Evidence suggests that approximately a third of the 90% of affected women demonstrate a FMR1-associated pathophysiology [10]. Such women can easily be identified as ‘at-risk’ at young ages and then can be carefully monitored with annual ovarian reserve assessments. Since heterozygous and homozygous women demonstrate comparatively low ovarian reserves at young ages [16], this will mostly affect women in these two groups. Once such assessments suggest that if a female is deviating from age-specific normal assessment parameters, she will probably still have a sufficient ovarian reserve to be able to conceive with appropriate treatment, will have time to reconsider her reproductive planning and/or consider fertility preserving steps, such as oocyte or embryo cryopreservation. In recent years, AMH has been proven as a superior ovarian reserve parameter to FSH [17] and has been suggested as a potentially valuable tool in prospectively screening women who are considered at risk [18].
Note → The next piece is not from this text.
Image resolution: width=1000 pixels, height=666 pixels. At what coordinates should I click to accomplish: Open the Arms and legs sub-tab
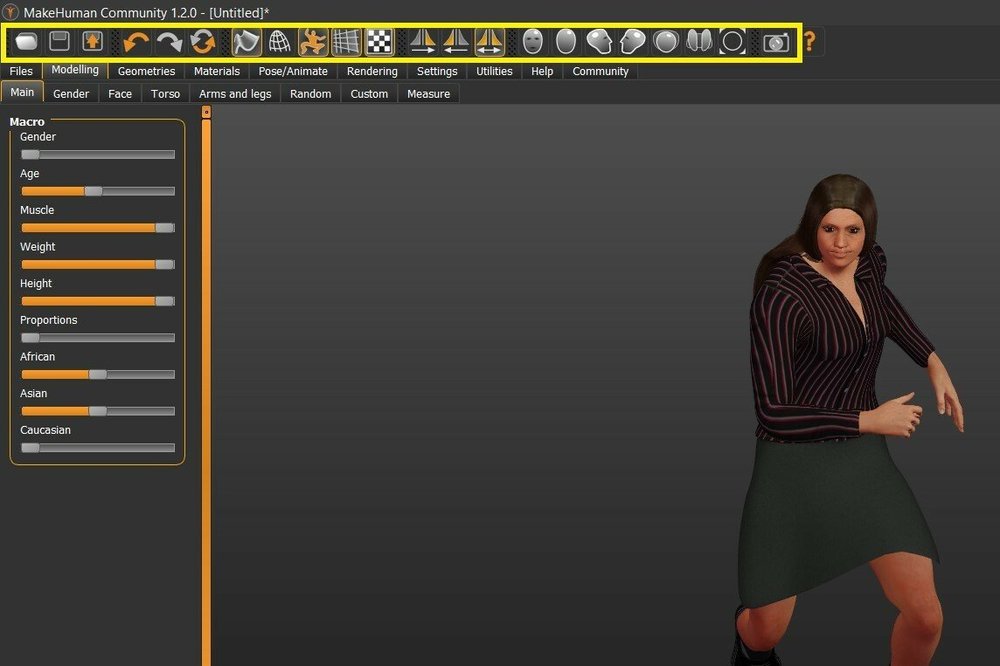(x=235, y=94)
However, one should not forget the normal woman with two normal count alleles. As noted previously, this woman will quite rapidly deplete her ovarian reserve and, by age 33–34 years, will fall below ovarian reserve levels of heterozygous women [16]. It is this patient population who will actually be at the highest infertility risk should they defer pregnancy into older age. Therefore, they may benefit most from fertility preservation at young ages, when oocytes have the highest reproductive potential.
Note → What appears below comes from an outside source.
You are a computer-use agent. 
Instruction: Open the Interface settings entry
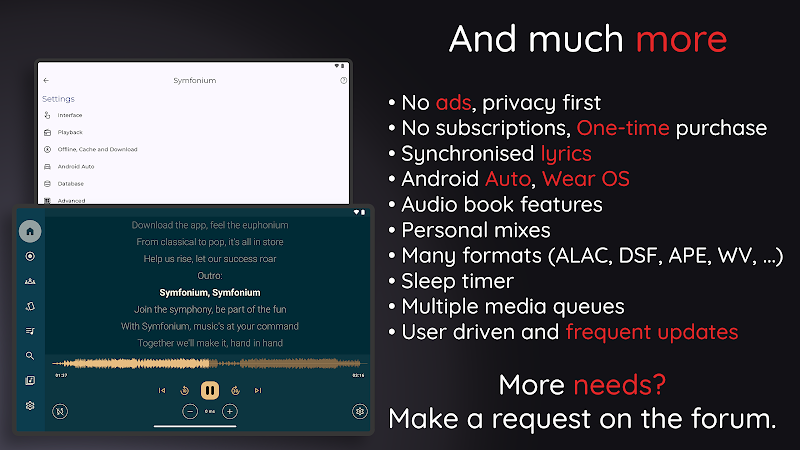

Thus, the evaluation of triple-CGG counts on the FMR1 gene in young women may offer a partial view into their reproductive future. Since CGG counts can, at relatively low cost, be assessed via a routinely available commercial laboratory assay, such evaluations can be initiated immediately, once other investigators confirm our data regarding the predictive nature of CGG counts. Small-scale studies have already been published [19,20]. However, larger ones will have to be performed before wide-scale testing can be routinely recommended in order to screen for risk.
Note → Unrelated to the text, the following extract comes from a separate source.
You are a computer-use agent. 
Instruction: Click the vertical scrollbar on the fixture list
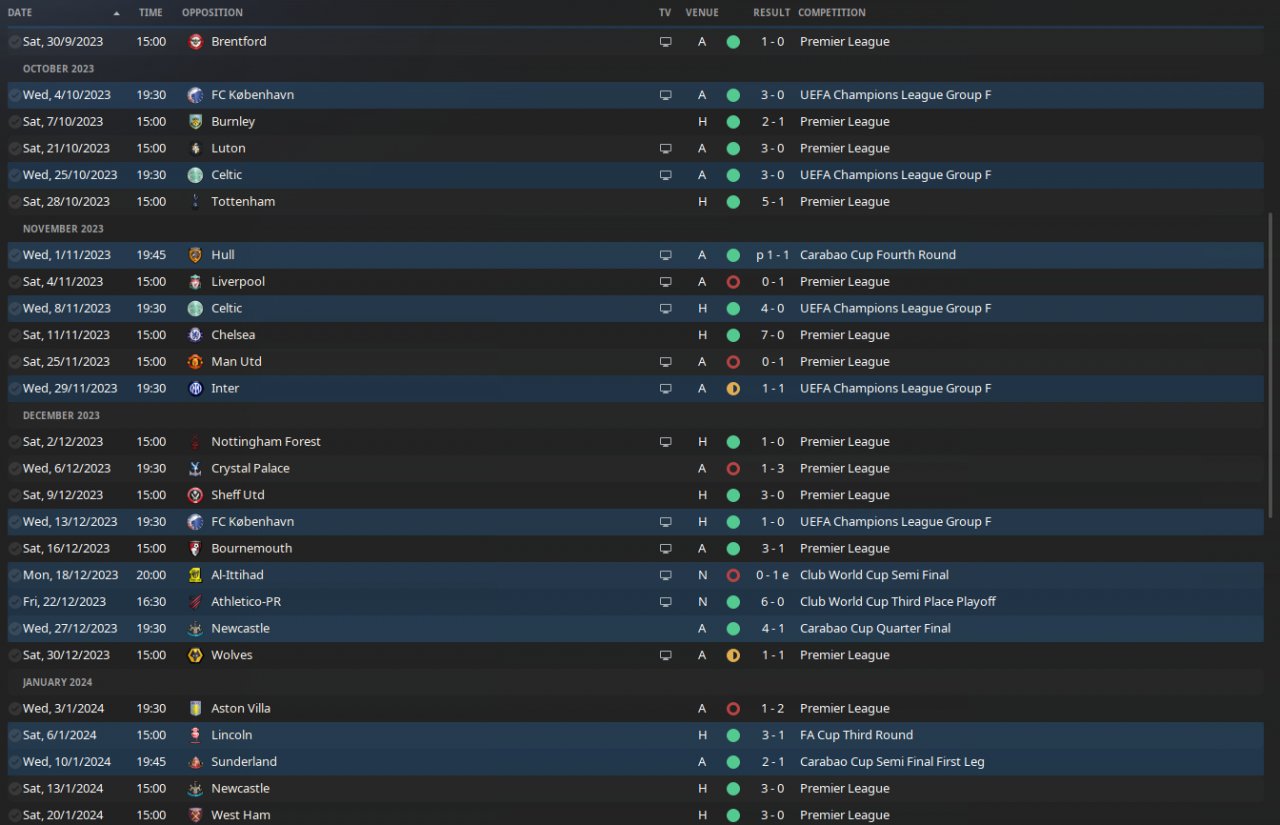point(1272,365)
It is important to remember that abnormal CGG counts denote risk only, and do not per se reflect a diagnosis. Once risk is established, a smaller potential patient population then lends itself to closer prospective, and therefore more cost-effective, monitoring with AMH [17,18]. In addition, it is important to remember that the FMR1 gene represents only one among a number of potential etiologies leading to a risk for premature ovarian insufficiency and senescence. After genetic causes, autoimmunity represents the second most common cause [10]. Therefore, prospective screening for the risk for premature ovarian aging may, in the future, become a more universal concept, involving multiple etiologies and pathophysiologies.
Footnotes
Both authors are listed as coinventors on a patent pending application, which claims to have diagnostic value for the evaluation of the number of triple-CGG repeats on the FMR1 gene. They are also co-owners and coinventors of other patents relating to infertility, although unrelated to the topic presented in this editorial, either awarded or still pending. Norbert Gleicher is the owner of The Center for Human Reproduction, where most of the research reported here was conducted. The authors have no other relevant affiliations or financial involvement with any organization or entity with a financial interest in or financial conflict with the subject matter or materials discussed in the manuscript apart from those disclosed.
No writing assistance was utilized in the production of this manuscript.